Dada la buena relación que parece apuntar ya entre los gobiernos de México y España, un gesto de buena voluntad entre ambos sería atender juntos la grave situación por la que atraviesa el legado del poeta Octavio Paz. ¿Por qué, preguntarán algunos, tendría que intervenir España? Porque Octavio Paz fue quizá el mejor amigo mexicano de España en el siglo XX....

Antes de referir la dramática situación en la que se encuentra el legado de Paz, importa recordar su raigambre española. Sus abuelos maternos provenían de Andalucía. De niño, se formó leyendo los Episodios nacionales de Benito Pérez Galdós, cuyos héroes, como Salvador Monsalud, lo acompañarían imaginariamente toda la vida. Ya joven, José Bosch, hijo de un anarquista catalán, se convirtió en su guía intelectual. Años después, creyéndolo caído en la Guerra Civil, Paz le dedicó una Elegía a un compañero muerto en el frente de Aragón. En 1935 conoció en México a Rafael Alberti, quien lo reafirmó en su compromiso político pero también en el deber de escribir una poesía que preservara la autonomía del arte frente a la ideología.
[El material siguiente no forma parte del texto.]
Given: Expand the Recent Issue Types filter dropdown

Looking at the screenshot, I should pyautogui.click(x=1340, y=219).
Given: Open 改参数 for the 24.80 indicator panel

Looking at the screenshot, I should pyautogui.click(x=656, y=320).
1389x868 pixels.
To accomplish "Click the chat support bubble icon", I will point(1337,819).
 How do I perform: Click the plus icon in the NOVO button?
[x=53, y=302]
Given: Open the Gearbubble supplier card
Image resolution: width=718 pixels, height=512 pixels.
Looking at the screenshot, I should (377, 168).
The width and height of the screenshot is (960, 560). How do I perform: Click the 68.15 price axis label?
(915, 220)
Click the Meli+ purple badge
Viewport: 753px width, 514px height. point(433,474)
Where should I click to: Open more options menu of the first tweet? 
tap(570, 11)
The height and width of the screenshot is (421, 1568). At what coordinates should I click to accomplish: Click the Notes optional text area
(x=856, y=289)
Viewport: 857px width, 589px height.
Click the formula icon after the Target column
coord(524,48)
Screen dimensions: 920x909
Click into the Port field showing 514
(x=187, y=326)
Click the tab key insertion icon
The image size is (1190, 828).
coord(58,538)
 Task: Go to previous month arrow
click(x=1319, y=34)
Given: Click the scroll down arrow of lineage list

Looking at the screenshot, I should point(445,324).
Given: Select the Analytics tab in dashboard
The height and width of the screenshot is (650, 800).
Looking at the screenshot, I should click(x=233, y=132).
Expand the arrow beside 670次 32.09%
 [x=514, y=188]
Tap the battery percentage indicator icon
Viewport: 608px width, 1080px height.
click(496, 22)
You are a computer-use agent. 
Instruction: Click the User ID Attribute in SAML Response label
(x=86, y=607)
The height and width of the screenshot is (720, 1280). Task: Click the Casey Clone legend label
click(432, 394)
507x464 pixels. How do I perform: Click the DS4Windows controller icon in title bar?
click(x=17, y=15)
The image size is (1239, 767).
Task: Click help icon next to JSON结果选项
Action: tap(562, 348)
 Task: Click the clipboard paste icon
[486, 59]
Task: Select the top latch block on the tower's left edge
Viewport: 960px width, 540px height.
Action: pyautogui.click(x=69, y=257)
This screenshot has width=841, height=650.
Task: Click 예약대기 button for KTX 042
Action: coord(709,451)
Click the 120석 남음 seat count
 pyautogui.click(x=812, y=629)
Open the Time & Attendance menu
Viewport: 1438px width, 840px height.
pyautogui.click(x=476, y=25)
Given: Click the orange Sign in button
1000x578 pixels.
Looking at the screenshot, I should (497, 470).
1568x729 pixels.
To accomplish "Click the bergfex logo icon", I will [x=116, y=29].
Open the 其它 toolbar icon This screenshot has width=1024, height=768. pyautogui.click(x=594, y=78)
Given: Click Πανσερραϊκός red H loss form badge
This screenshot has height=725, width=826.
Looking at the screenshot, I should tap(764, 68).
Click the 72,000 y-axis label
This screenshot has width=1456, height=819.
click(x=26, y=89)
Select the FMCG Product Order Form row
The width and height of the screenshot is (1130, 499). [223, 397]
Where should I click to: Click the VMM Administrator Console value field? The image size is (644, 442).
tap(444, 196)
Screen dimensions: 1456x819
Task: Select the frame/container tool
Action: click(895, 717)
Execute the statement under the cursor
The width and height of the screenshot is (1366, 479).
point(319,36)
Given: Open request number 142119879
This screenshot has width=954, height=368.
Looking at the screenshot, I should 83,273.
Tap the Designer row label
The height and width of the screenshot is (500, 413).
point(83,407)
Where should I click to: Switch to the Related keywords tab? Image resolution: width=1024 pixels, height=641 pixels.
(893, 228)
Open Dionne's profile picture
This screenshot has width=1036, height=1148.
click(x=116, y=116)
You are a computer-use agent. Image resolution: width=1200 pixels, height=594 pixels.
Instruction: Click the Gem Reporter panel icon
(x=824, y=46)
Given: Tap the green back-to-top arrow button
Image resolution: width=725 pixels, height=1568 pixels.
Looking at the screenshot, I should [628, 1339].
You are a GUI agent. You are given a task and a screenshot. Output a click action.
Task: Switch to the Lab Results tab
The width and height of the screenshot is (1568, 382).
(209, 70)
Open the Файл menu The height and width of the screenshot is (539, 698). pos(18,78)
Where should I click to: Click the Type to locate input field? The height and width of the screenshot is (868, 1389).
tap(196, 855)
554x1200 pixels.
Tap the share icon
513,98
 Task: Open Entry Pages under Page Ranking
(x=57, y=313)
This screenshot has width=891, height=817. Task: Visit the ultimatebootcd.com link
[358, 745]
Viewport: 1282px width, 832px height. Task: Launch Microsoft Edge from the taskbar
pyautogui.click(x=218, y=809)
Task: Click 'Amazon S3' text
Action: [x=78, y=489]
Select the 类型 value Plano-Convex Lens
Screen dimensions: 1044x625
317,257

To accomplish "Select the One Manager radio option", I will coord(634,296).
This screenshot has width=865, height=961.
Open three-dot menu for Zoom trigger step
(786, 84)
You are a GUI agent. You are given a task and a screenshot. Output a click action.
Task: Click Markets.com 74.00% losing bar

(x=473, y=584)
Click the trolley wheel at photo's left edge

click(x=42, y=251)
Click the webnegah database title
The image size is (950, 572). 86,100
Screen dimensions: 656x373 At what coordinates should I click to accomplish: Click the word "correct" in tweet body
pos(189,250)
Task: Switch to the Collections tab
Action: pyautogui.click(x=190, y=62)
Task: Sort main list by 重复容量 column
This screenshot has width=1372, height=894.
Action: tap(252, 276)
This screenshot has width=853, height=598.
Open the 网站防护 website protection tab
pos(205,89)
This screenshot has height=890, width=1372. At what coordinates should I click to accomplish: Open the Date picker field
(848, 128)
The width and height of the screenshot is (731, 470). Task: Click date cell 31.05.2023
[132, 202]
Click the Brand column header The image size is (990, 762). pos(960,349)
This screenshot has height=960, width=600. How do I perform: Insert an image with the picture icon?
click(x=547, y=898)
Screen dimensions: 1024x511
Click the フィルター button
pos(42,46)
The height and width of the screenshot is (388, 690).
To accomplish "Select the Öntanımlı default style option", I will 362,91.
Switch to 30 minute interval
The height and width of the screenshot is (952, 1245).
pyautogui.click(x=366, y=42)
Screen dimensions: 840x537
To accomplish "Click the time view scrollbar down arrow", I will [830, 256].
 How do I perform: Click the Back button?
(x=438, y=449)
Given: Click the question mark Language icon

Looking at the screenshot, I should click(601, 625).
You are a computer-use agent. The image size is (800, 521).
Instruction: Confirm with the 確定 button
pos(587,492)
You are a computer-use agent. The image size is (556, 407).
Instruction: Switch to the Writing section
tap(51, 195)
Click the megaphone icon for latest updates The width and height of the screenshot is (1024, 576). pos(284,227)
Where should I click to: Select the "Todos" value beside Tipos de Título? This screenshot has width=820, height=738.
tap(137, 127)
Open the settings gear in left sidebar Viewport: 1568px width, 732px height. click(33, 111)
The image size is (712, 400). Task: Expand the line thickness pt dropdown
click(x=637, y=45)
Al año siguiente, con apoyo del presidente Lázaro Cárdenas, Paz publicó ¡No pasarán!, su poema comprometido con la República española. En julio de 1937 asistió al II Congreso de Escritores Antifascistas en Valencia, ciudad donde, gracias a Manuel Altolaguirre, publicó Bajo tu clara sombra, su primer libro impreso en España. En aquellos días fragorosos, aunque impedido a incorporarse a la batalla como él hubiera querido, Paz acudió al frente de Pozoblanco. España lo necesitaba en el frente cultural, y fue allí donde sirvió estrechando vínculos con los poetas de Hora de España, a quienes más tarde acogería tras su exilio en México.